Extract each line from the entries below that contains the string "Viewport". Case counts.

>> Begin

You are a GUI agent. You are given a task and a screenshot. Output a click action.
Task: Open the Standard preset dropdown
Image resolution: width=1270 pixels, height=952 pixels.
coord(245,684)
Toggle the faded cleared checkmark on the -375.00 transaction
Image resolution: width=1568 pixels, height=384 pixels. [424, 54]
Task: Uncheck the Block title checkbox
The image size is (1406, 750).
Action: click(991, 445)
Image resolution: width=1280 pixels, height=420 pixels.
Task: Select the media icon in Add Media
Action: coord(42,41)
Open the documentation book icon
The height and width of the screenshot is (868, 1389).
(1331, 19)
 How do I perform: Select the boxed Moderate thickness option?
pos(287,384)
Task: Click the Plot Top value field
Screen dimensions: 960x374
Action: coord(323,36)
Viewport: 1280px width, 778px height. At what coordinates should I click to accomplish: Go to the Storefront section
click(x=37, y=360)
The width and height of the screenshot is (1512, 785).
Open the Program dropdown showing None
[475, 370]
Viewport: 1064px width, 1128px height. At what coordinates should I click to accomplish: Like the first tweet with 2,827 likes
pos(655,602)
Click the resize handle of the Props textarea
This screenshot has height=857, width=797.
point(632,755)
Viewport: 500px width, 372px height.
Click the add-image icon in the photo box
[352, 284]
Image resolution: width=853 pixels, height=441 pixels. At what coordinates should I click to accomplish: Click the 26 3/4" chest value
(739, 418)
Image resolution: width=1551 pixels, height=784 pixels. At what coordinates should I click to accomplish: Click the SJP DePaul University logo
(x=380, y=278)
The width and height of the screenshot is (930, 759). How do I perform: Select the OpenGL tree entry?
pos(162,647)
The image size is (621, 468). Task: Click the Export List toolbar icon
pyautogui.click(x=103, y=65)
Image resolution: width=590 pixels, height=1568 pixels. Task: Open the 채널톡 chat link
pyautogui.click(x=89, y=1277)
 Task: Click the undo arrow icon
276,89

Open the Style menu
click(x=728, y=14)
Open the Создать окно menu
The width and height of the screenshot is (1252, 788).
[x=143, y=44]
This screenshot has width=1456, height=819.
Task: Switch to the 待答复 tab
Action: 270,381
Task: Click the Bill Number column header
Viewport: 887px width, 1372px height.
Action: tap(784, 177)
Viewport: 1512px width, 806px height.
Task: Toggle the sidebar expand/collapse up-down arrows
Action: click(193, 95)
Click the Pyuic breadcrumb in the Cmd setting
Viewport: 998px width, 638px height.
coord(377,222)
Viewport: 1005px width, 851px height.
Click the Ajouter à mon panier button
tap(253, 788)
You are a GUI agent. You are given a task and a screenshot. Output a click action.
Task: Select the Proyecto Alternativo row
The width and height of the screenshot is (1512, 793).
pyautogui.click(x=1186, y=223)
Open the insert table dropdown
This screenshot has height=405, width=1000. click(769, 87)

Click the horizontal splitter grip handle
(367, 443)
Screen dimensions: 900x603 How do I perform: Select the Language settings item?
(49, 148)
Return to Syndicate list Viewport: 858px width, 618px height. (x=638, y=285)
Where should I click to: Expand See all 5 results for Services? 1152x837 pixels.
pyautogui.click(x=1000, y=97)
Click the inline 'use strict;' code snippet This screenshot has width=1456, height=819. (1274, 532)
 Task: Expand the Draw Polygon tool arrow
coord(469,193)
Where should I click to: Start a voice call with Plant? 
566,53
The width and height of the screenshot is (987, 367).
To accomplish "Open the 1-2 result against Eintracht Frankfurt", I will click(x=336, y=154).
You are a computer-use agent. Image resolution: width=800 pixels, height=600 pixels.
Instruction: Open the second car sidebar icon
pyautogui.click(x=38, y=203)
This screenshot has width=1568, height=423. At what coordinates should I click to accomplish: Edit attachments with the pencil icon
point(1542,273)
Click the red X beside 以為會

>> End

Solution to this exercise –
Viewport: 1280px width, 778px height. At what coordinates should I click to accomplish: Go to the Storefront section
Viewport: 1064px width, 1128px height. At what coordinates should I click to accomplish: Like the first tweet with 2,827 likes
Viewport: 500px width, 372px height.
Viewport: 887px width, 1372px height.
Viewport: 1512px width, 806px height.
Viewport: 998px width, 638px height.
Viewport: 1005px width, 851px height.
Return to Syndicate list Viewport: 858px width, 618px height. (x=638, y=285)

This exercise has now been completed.